What the task requires>
Your answer should consist of the lines in the following data that contain "agent".

Stored data:

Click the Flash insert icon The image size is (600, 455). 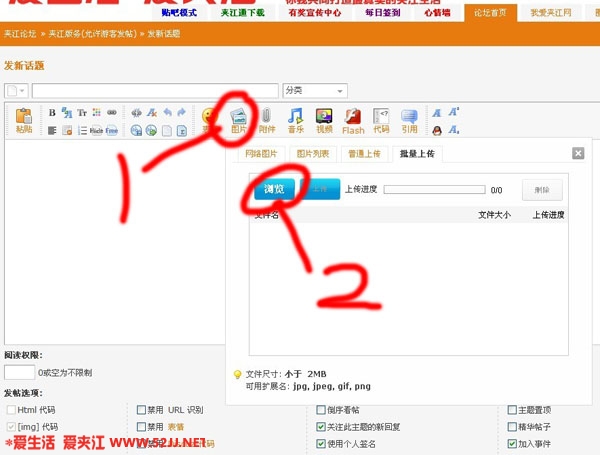pyautogui.click(x=353, y=119)
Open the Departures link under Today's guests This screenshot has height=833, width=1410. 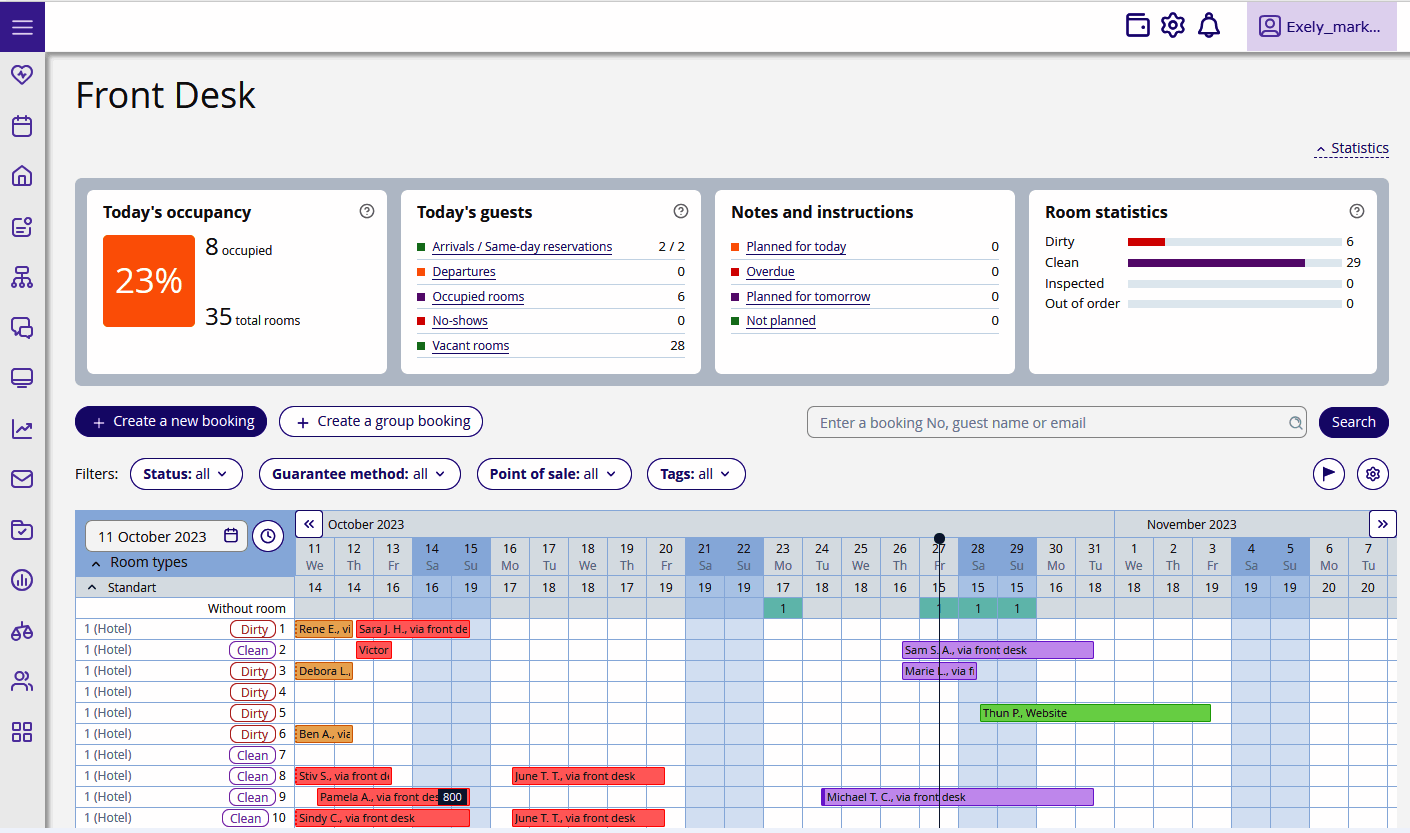464,271
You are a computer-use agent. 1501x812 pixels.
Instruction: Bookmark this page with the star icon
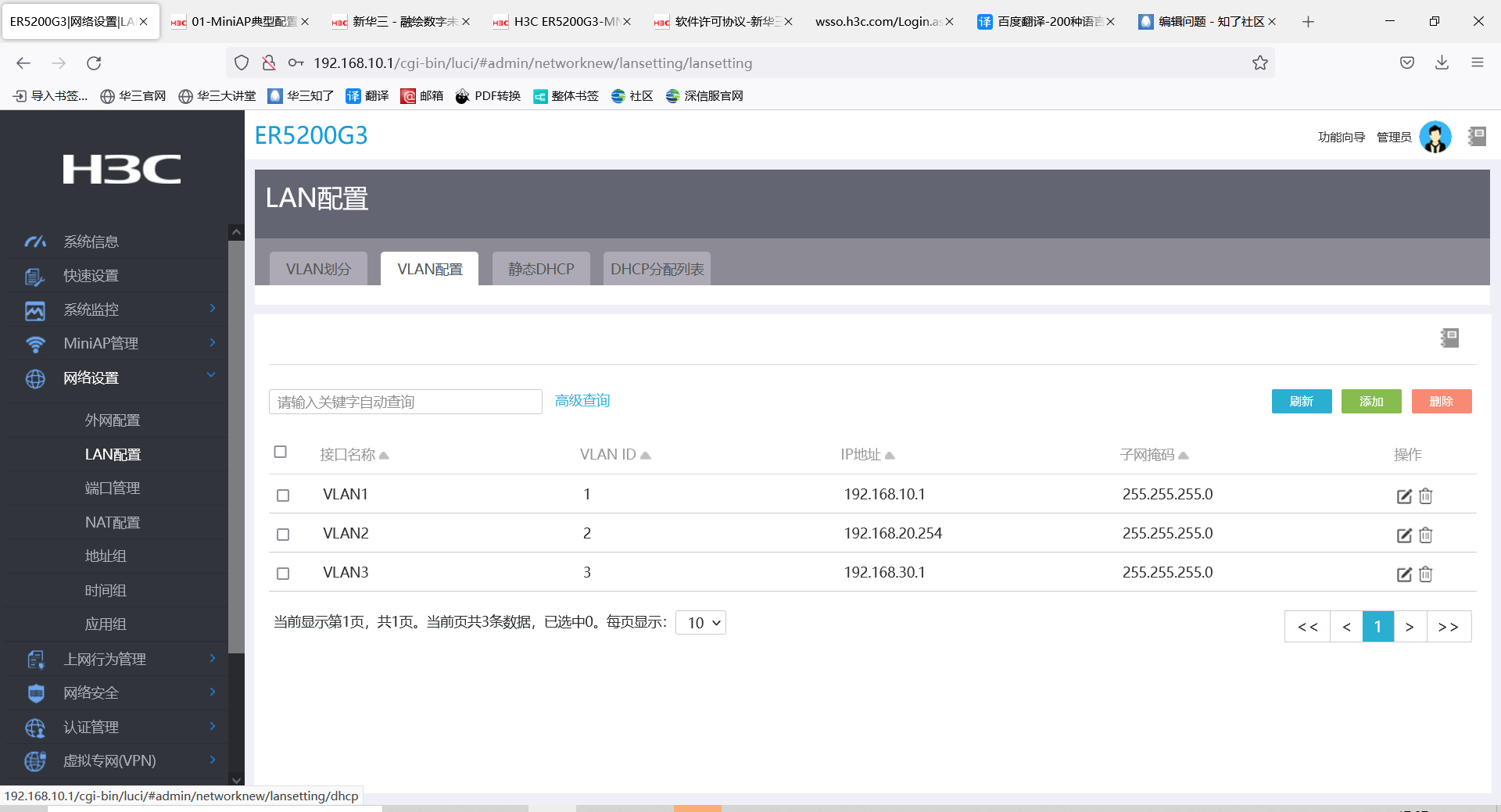tap(1259, 63)
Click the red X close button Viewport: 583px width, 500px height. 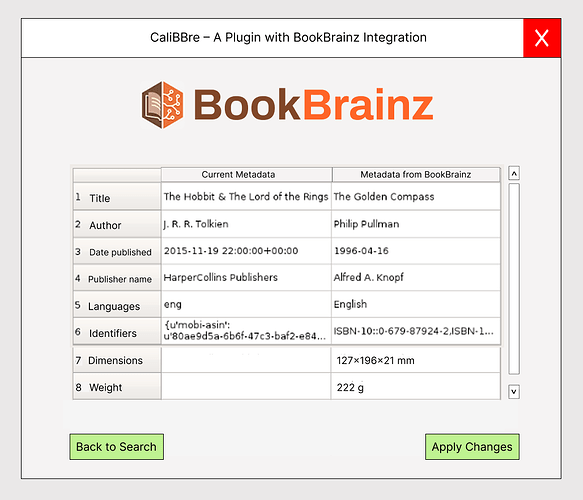(542, 38)
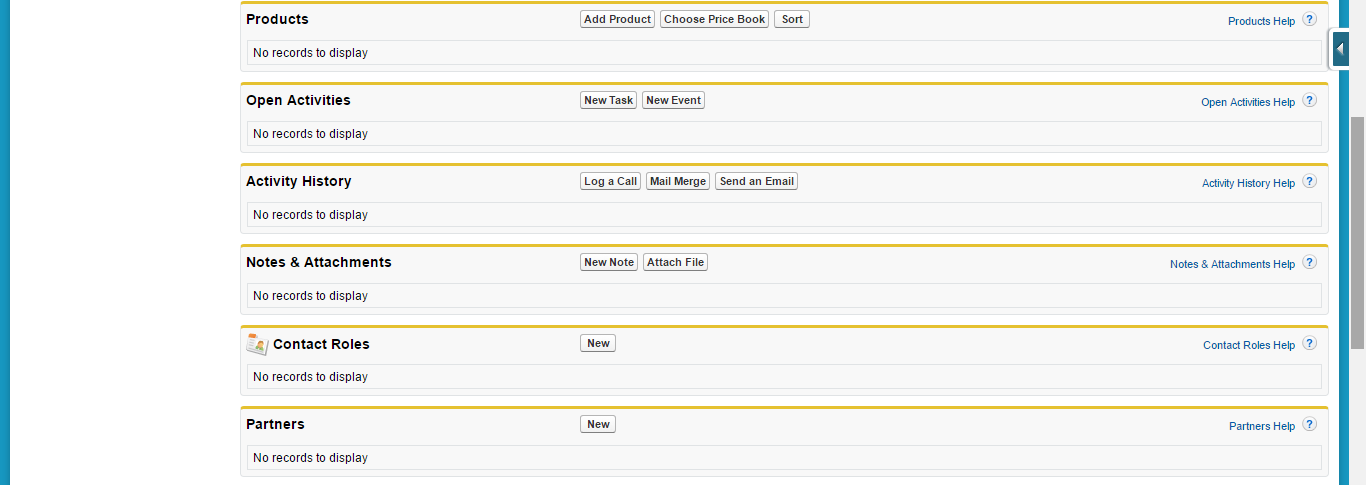The width and height of the screenshot is (1366, 485).
Task: Open the Activity History Help link
Action: pos(1248,183)
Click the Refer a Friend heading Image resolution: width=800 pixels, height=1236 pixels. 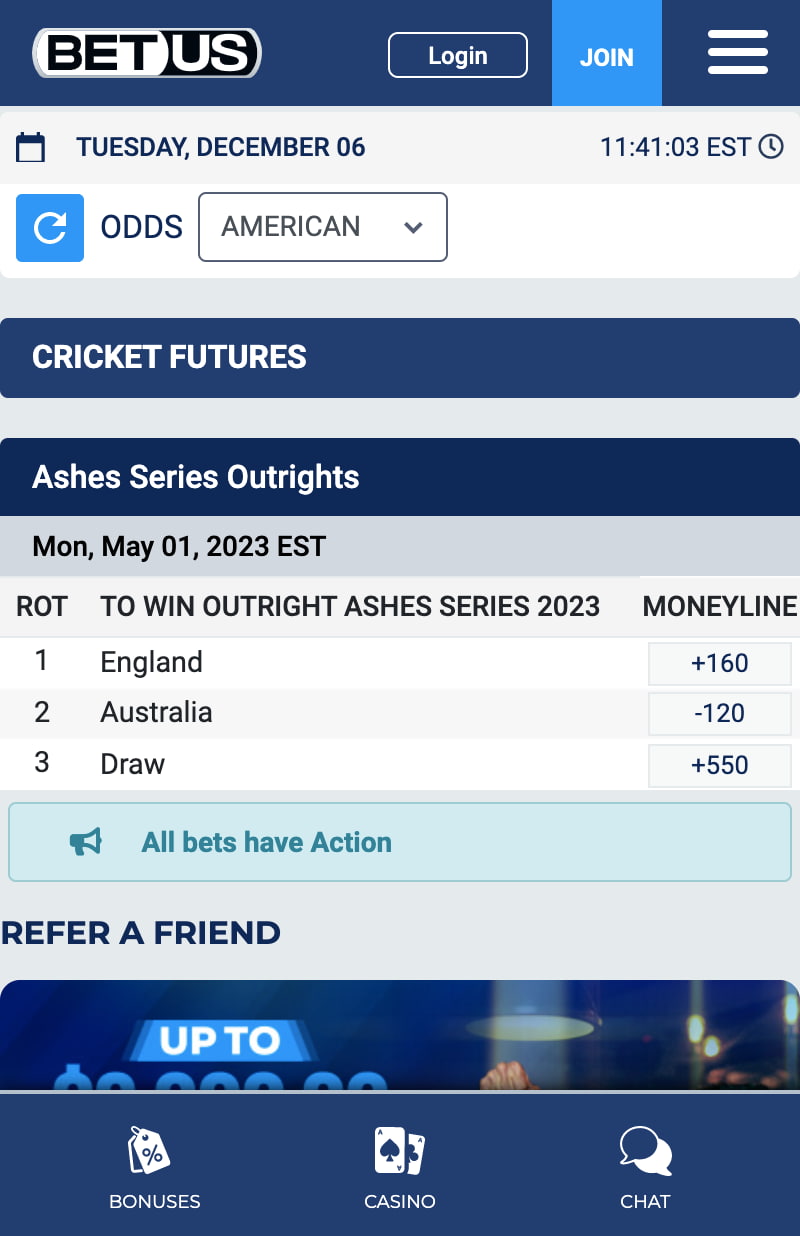click(141, 933)
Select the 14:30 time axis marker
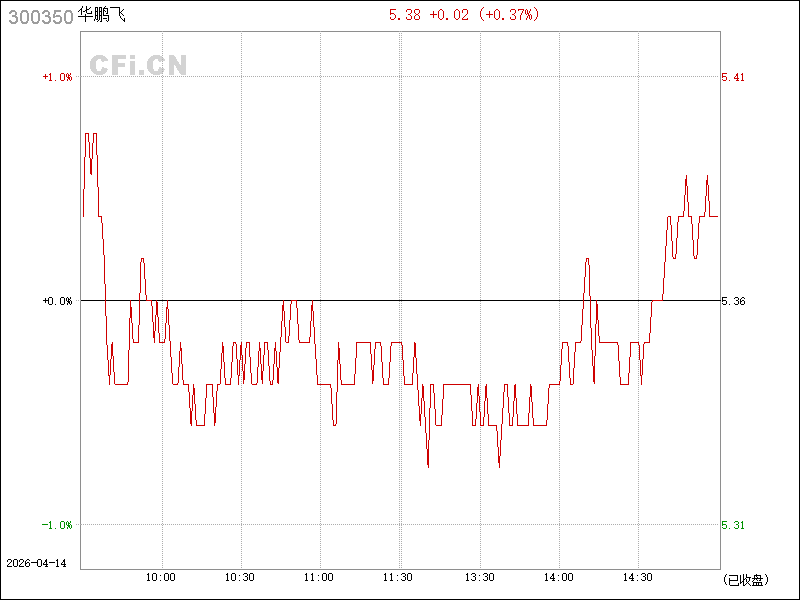Viewport: 800px width, 600px height. (x=637, y=578)
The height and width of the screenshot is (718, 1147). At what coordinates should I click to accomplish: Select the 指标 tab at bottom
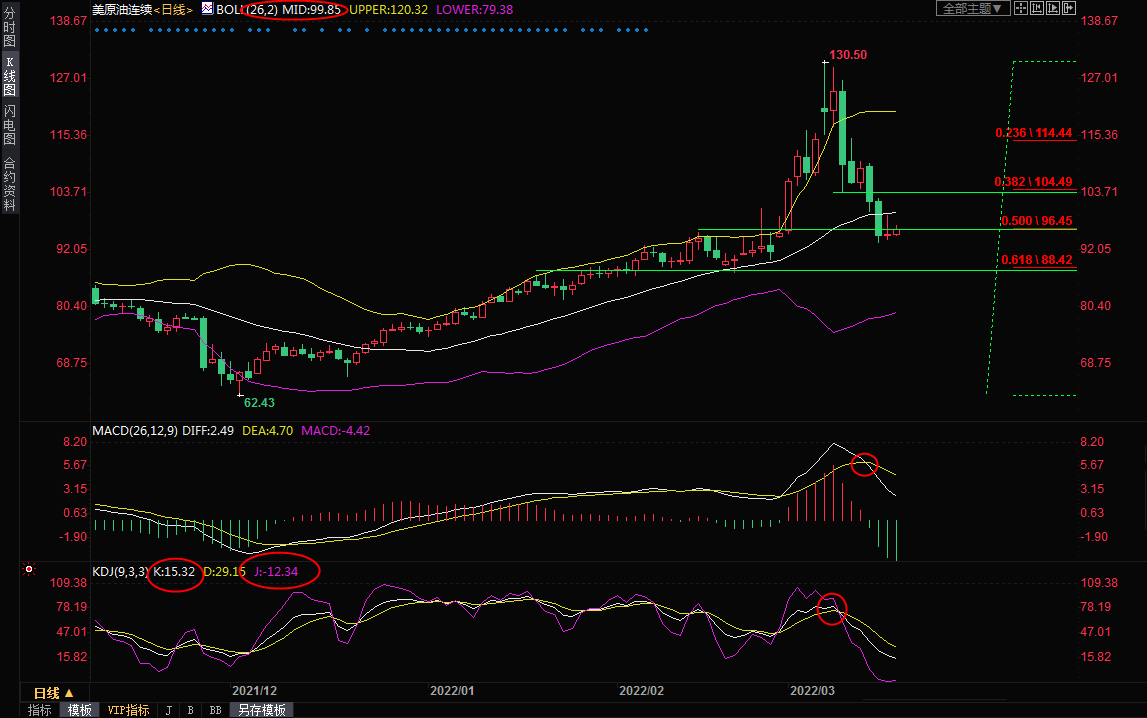click(x=40, y=710)
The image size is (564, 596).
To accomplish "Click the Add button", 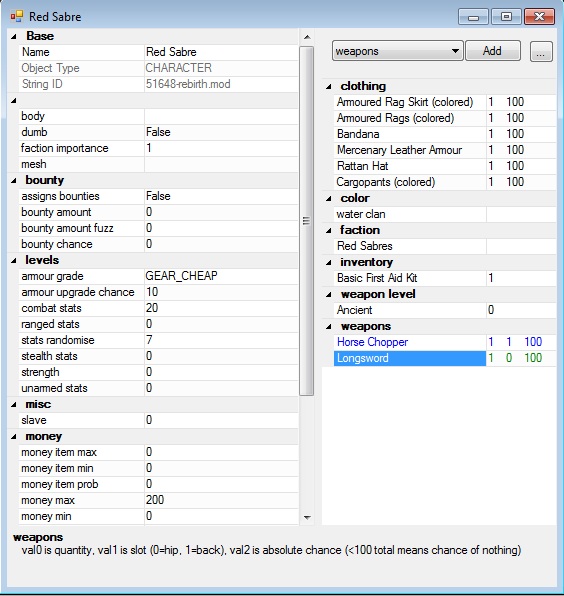I will (493, 51).
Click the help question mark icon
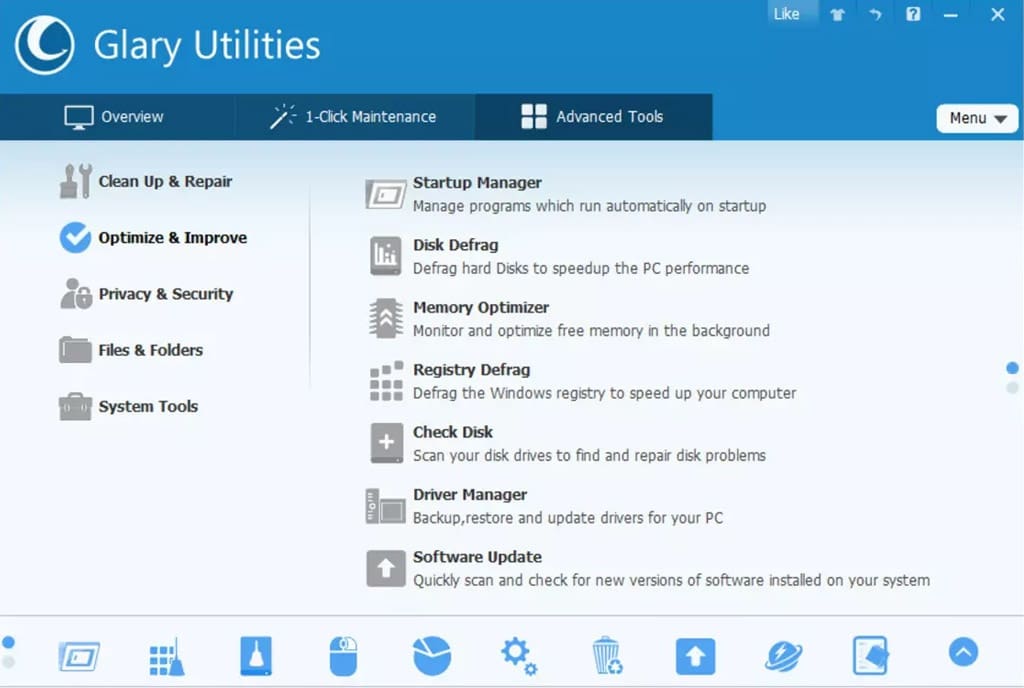This screenshot has width=1024, height=688. [x=912, y=14]
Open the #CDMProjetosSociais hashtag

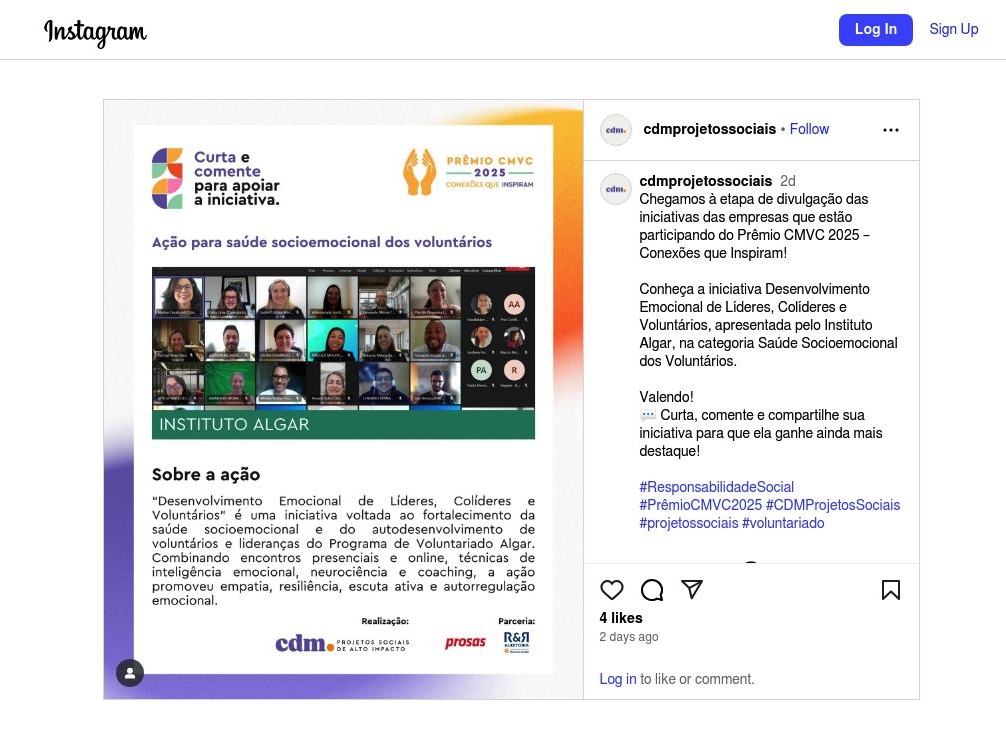pos(833,505)
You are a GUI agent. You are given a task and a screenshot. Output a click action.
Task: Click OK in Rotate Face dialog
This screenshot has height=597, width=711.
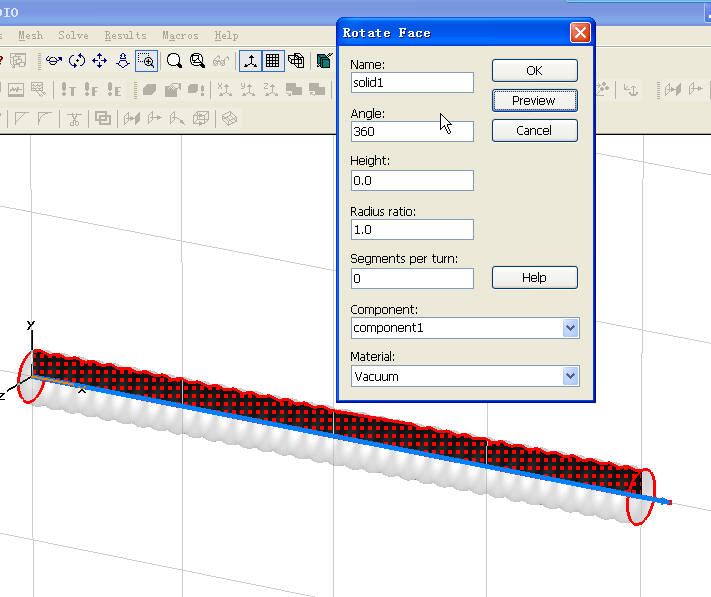tap(534, 71)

Result>
You are a computer-use agent. 1501x812 pixels.
You are a GUI agent. You are given a task and a screenshot. Output a click action.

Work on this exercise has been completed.